I am willing to go through anything for Sweetie. I have been kicked out of a library, banned from a strip-mall. Now, the pastor is telling me that Sweetie can't stay inside the church anymore because someone found out about Sweetie and called the Department of Natural Resources and said I had a wild bird. The pastor told me it was against the law to keep a wild bird of any kind in the state of Michigan unless you are a licensed Rehabber. That I could keep her and the box behind the bushes and take care of it there. But because the church doesn't want to break any laws that I couldn't bring Sweetie back inside the church anymore. 

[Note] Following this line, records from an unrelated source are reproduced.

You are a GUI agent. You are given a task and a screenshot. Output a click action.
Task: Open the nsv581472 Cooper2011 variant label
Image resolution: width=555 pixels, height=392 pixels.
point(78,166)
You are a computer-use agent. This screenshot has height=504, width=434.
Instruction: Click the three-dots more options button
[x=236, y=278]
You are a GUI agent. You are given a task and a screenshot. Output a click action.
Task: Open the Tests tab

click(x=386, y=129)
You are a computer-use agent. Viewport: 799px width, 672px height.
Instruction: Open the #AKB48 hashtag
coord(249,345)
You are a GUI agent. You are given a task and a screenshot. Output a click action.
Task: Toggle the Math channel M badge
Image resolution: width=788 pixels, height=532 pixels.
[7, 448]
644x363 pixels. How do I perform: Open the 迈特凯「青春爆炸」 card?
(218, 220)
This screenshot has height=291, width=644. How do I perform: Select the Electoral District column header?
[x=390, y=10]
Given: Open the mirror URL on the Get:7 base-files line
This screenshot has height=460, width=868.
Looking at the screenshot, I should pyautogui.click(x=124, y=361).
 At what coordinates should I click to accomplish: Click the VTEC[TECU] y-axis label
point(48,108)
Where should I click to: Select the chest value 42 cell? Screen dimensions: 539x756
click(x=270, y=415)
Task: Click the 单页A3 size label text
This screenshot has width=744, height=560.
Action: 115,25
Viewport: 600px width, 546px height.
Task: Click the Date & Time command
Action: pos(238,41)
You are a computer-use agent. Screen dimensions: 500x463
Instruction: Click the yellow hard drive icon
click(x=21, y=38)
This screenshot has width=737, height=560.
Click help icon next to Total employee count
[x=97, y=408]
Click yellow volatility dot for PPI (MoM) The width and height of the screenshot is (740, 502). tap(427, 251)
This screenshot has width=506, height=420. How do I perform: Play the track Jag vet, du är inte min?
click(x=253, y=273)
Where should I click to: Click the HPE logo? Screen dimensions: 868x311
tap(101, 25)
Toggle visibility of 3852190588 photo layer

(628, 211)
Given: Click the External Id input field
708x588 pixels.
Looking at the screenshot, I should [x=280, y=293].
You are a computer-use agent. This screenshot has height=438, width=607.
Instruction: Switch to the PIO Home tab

Now, this is the funny thing. I searched and searched on the website on michigan.gov under Department of Natural Resources. I couldn't find anything that clasified a Rock Dove or a Feral Pigeon as being listed as a wildlife bird. Plus I couldn't find out where it said that I was breaking the law.

Can you help me? Here is the website on Wildlife Species Birds: http://www.michigan.gov/dnr/0,1607,7-1053-10370_1214512202---,00.html

Please help me sort this out. Help me find what I am looking for. Everyone around here is afraid of the West Nile
Disease being spread by pigeons and doves. But I have a report that has been proven that in Michigan they tested commercially a total of 12 Rock Doves (Feral Pigeons) and the result was that none have spread this disease to any humans at all. It was the Crows that mainely spread it to humans, and after the crows, the sparrows got it but they didn't spread it to humans as fast as the crows did. 

No, the Feral Pigeon did not spread this disease to humans when the experimented on them. So some died herorically for the cause of the West Nile Disease. Some people are just so ignorant about things. If the pastor ever told me to
get rid of Sweetie or go outside and stay. I will go outside and stay with Sweetie. My husband probably will be very angry and say a few things to the pastor and stay outside with me. 

I will hear from you soon,

Victoria Lutes & Sweetie


----------



## Sweetie (Sep 15, 2004)

*The link didn't work!*

Arty,

I am sorry the link I gave you isn't working. What I did a Search, I searched Department of Natural Resources, Michigan. and it was to the Department of Nature Resourced on the michigan.gov site. So please, maybe if you checked you can find out some information for me that I couldn't find.


Thank you, 

Happy New Year!  

Victoria Lutes & Sweetie


----------



## Reti (Jul 20, 2003)

Victoria,
I m so sorry for what you are going through.
I hope you can make the pastor undestand that Sweety is not releasable in her condition (with the leg), beside she is too tame to be ever released.
If you could take her to the vet and have a health ckeck and have her vaccinated, maybe he would change his mind.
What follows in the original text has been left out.